RECORDS SUPPLIED:
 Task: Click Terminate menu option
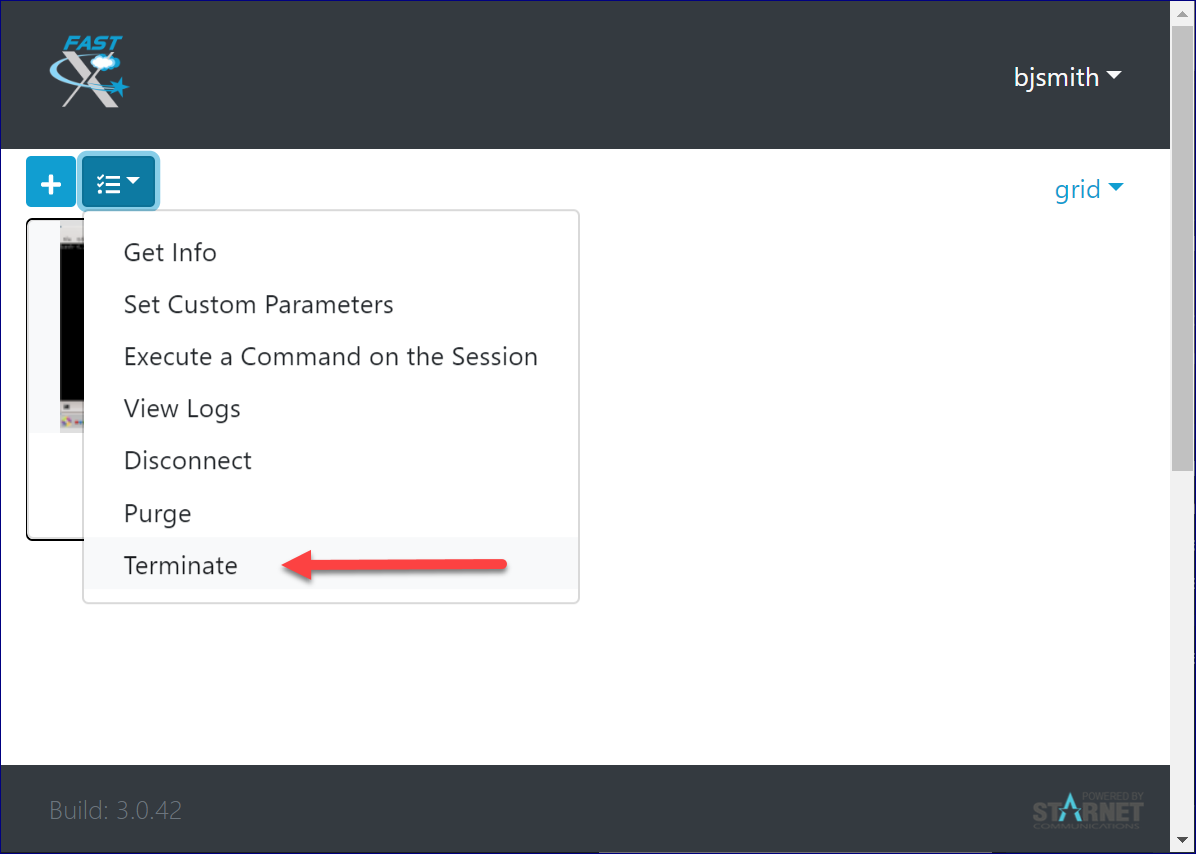click(181, 566)
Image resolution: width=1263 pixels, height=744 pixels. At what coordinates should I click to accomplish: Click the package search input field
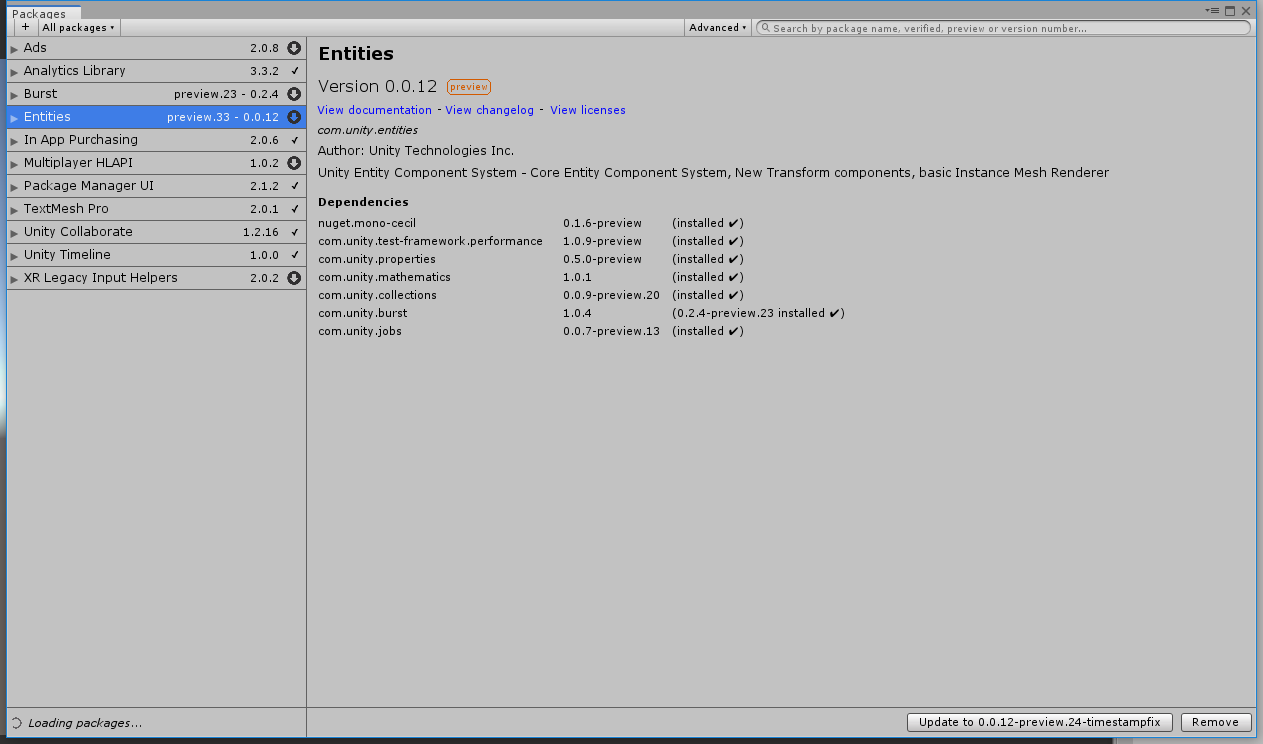(x=1000, y=28)

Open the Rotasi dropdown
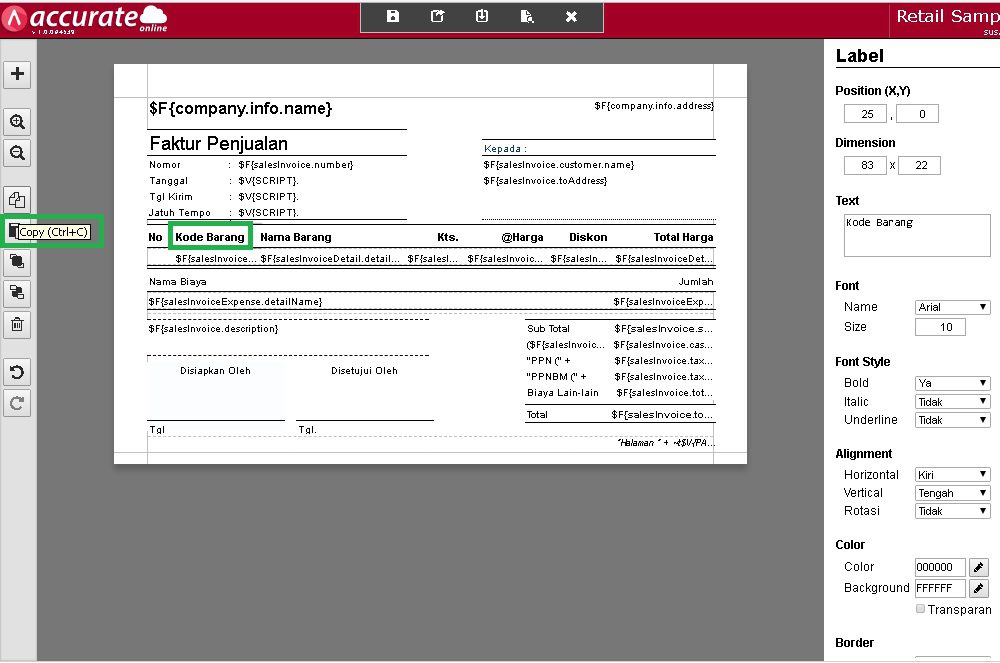click(953, 511)
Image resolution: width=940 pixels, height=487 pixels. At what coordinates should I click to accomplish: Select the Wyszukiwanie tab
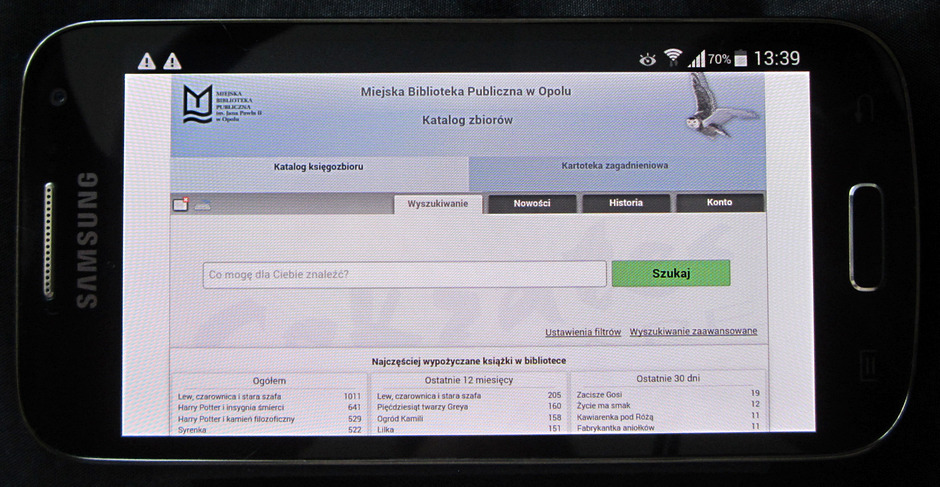438,203
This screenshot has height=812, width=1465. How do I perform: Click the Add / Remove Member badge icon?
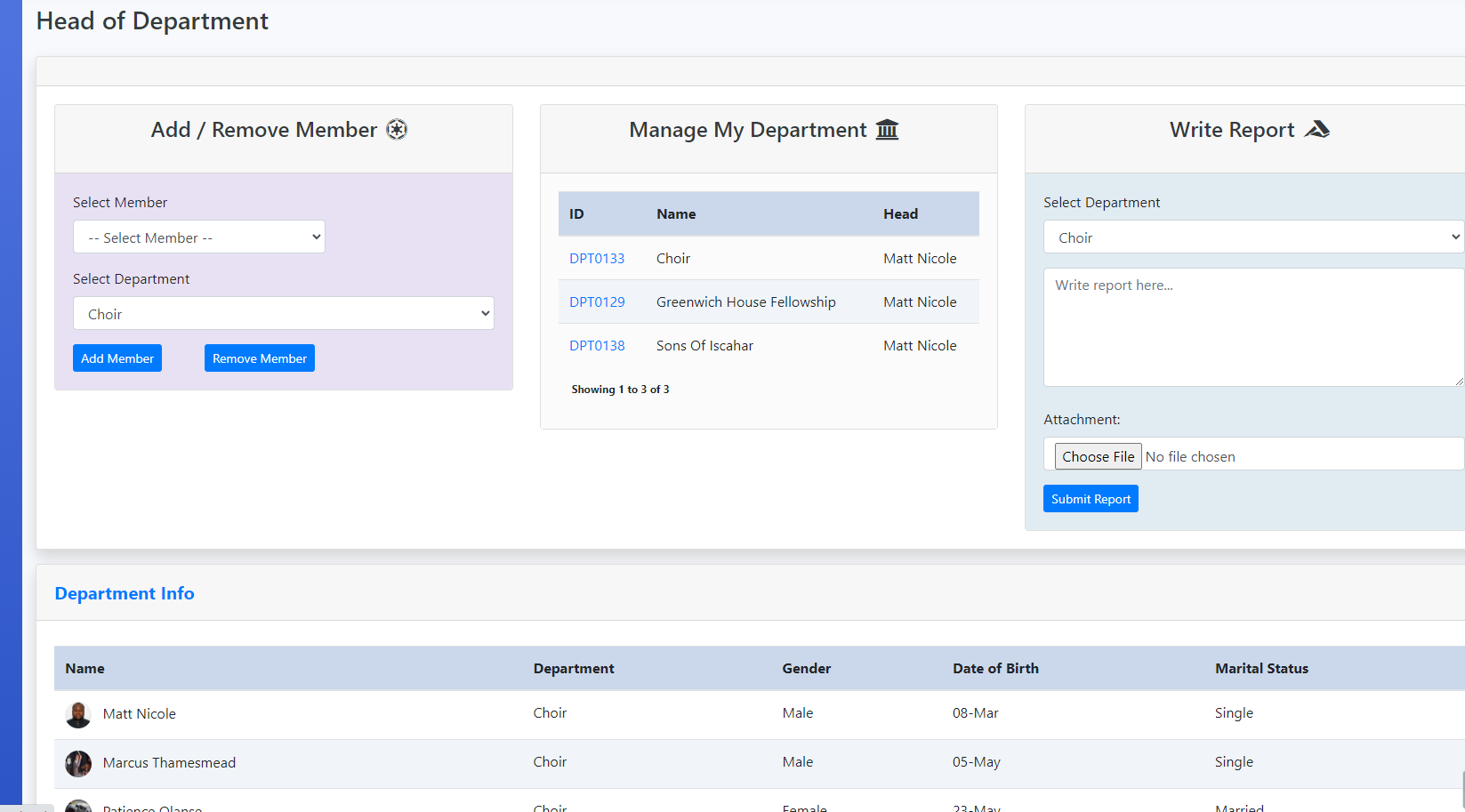pyautogui.click(x=397, y=130)
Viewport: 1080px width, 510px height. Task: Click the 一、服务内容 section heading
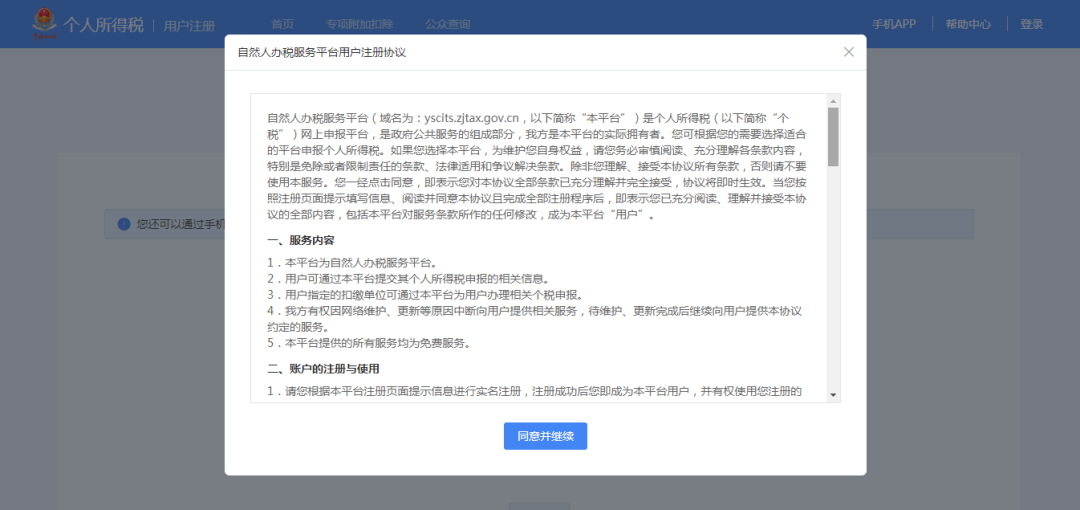(300, 241)
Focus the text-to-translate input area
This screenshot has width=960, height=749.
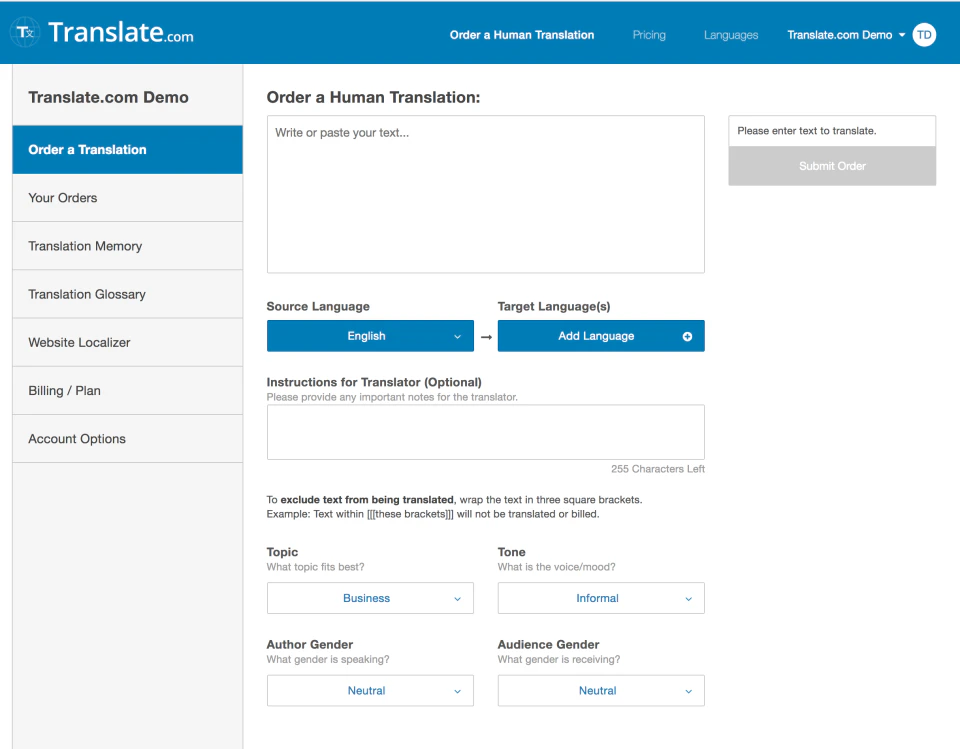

REQUIREMENT:
Could you retype all the entries exactly, skipping the pictures?

OUTPUT OF THE EXERCISE:
 Task: Click Terminate menu option
click(181, 566)
Image resolution: width=1263 pixels, height=744 pixels. At what coordinates should I click to accomplish: Click the package search input field
(x=1000, y=28)

Open the Rotasi dropdown
click(953, 511)
Image resolution: width=940 pixels, height=487 pixels. At what coordinates should I click to accomplish: Select the Wyszukiwanie tab
438,203
This screenshot has height=812, width=1465. How do I perform: Click the Add / Remove Member badge icon?
pyautogui.click(x=397, y=130)
Viewport: 1080px width, 510px height. Task: Click the 一、服务内容 section heading
(300, 241)
Focus the text-to-translate input area
This screenshot has width=960, height=749.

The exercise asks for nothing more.